They say a picture is worth a thousand words, but then pictures don’t always tell the whole story, which is something I have learned on social media.
We say we’re keeping it real when we post our “nailed it” photos of the three-tiered cake we tried to bake for Grandma’s birthday, or when we go Facebook Live with our toddler throwing a colossal fit in the middle of Walmart, but that’s not even the half of it.
There is an underbelly to everyone’s lot in life, and we probably wouldn’t trade our current struggles for some of the things our friends have had to live through.
I know it’s hard not to be a little envious of our friend standing with their feet planted in an endless stretch of exotic sand while we are struggling through endless piles of paper in our colorless, climate-controlled cubicles. It’s hard to look at our oh-so-lucky friend smiling at sunrises and believe they could possibly have any struggles. They must have received some kind of fast-pass that propelled them to the head of the line while the rest of us were left standing in the tedium of Daily Life.
Or what about that friend whose house always looks like it’s ready for a magazine photo shoot, even though her kids were up all night puking and her dog is being treated for fleas? Oh, wait. Her kids would never lose last night’s dinner all over her freshly shampooed carpet, and her pets would never be afflicted by the pests that torment the rest of us, right?
Flus and fleas do not play favorites.
Yet we still get smitten by the snippets. Wooed by the wows. Dazed by the dazzling.
We know full well our own lives aren’t always picture-perfect, but we somehow believe everyone else’s lives consist only of those highlights popping up in our newsfeeds.
Lost weight? Got engaged? Ran a marathon? Traveled Europe? Had a baby?
These are the things we want to celebrate. This is the stuff we want to share with the world, and the stuff the world wants to share with us.
And only this stuff.
I know I don’t put all my nitty-gritty out there for everyone to see. The world’s not ready for the ins ands outs of life inside my skin. No one wants to see all that, not even the Russians.
I don’t run to fetch my camera when my teenager brings home a detention slip. I don’t lean in for a selfie with my husband when he’s already gotten on my last nerve and I’ve just finished pushing all his buttons.

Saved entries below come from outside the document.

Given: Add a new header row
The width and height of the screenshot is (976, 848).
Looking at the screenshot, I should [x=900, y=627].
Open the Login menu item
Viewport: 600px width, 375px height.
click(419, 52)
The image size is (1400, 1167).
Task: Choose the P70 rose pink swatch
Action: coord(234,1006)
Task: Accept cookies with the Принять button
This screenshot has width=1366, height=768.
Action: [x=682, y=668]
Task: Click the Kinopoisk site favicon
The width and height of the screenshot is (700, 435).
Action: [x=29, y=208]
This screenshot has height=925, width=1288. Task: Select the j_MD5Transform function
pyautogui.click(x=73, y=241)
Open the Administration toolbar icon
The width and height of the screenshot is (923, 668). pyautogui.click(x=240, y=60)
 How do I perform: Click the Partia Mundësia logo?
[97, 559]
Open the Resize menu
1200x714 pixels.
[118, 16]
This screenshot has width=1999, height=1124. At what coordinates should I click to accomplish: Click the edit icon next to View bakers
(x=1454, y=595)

We carefully select the parts of ourselves we put out there.
For every vacation photo that shows our happy, carefree family having the time of their lives, there are at least a few minutes of bickering over where to eat lunch, who forgot the sunscreen, or why we didn’t just go to Disneyland instead.
For every selfie I manage to take that turns out halfway decent, there are a dozen that go directly to my trash. In fact, if you ever looked through my trash folder, you probably wouldn’t be able to sleep at night. Believe me, I’ve seen them.
The point is, it’s not all unicorns and rainbows. (Unless we’re talking about those tiny rainbows that show up once in a while in an oily puddle of sludge under my car. Those are more commonplace than I’d like.)
There is a hidden reality behind every highlight, and we shouldn’t think for a minute that anyone draws a get-out-of-jail-free card.
But we will never see our Facebook friends dropping to their knees to pray for their child steeped in a heap of trouble.
We won’t see the fear gnawing at their insides, buried so deeply they can barely see it themselves, that unseen fear that controls their lives as sure as the sun by day and the moon by night.
We will never hear the wind being sucked out of their lungs while they’re sitting in a doctor’s office getting a diagnosis that until then had always been reserved for “other” people. We won’t be right there with them as they figure out “what next.”
We will never feel the weight of judgment and misunderstanding that presses in from every side as they watch their loved one struggle with mental illness. We will never, ever know that the heaviest judgment is the one they cast on themselves.
We can’t possibly know how long they’ve prayed to have a child, or have a better relationship with their child, or get married, or get their spouse to notice them, or find a better job, or find any job at all, or to just wake up feeling good all over, just this once.
A picture may be worth a thousand words, but one picture can still hide a powerful lot of truth.
I think most of us would be wowed by our own lives, if all we ever saw were the highlights. But we get to see it all, stripped bare and broken before our very eyes, and what we should never forget, what we should tell ourselves every single day when we wake up and have another chance to live in this world, is that our brokenness is where our true beauty lies.
After all, it is in our brokenness that we are real and human and beautifully . . . redeemable.